Diversos outros levantamentos têm confirmado que a violência contra a mulher é, sem dúvidas, um dos fenômenos sociais mais desafiadores dos tempos atuais, inclusive porque não há solução simples para questões complexas, que perpassam uma visão social arraigada sobre papéis e determinantes sociais. Olhando para isso, o Ministério das Mulheres lançou nesta semana a iniciativa “Brasil sem Misoginia”, que busca articular diversos setores brasileiros (governos, empresas, sociedade civil, ONGs, times de futebol e torcidas organizadas, universidades, grupos religiosos, entre outros) para promover o debate sobre o ódio e todas as formas de violência e discriminação contra as mulheres.

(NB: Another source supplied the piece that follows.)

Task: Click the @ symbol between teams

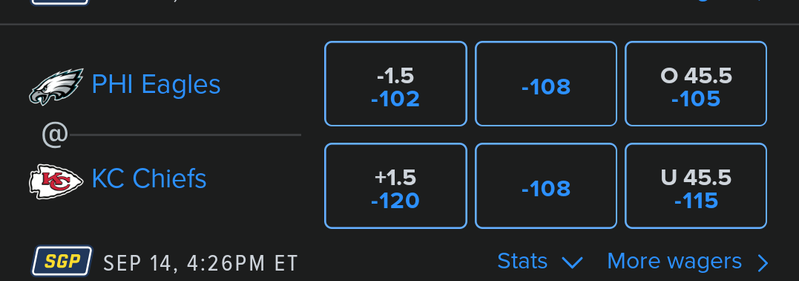Action: pos(54,135)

É muito relevante ter o tema tratado às claras, cotidianamente, em diversas instâncias, conclamando cada ator e instituição social a fazer o seu papel. Mas é preciso muito mais compromisso com a prevenção, punição exemplar e educação que transforma. É necessário muito investimento em políticas públicas que reforcem os mecanismos já estabelecidos de proteção. O desafio é fazer isso em uma sociedade dividida, esfacelada, comprometida com os desafios individuais e muito pouco senso de coletividade estabelecido.
É por isso que as violências se somam e se reforçam. A violência de gênero é ainda mais presente, a depender da condição social da vítima e se ela for negra; a violência policial é perpetrada majoritariamente contra jovens negros; a violência contra o idoso e contra as pessoas com deficiência é reforçada pela vulnerabilidade socioeconômica; tudo isso demonstra que o enfrentamento não deve ser uma ação isolada, localizada e específica. A sociedade precisa se movimentar na direção da paz, do equilíbrio social e da justiça.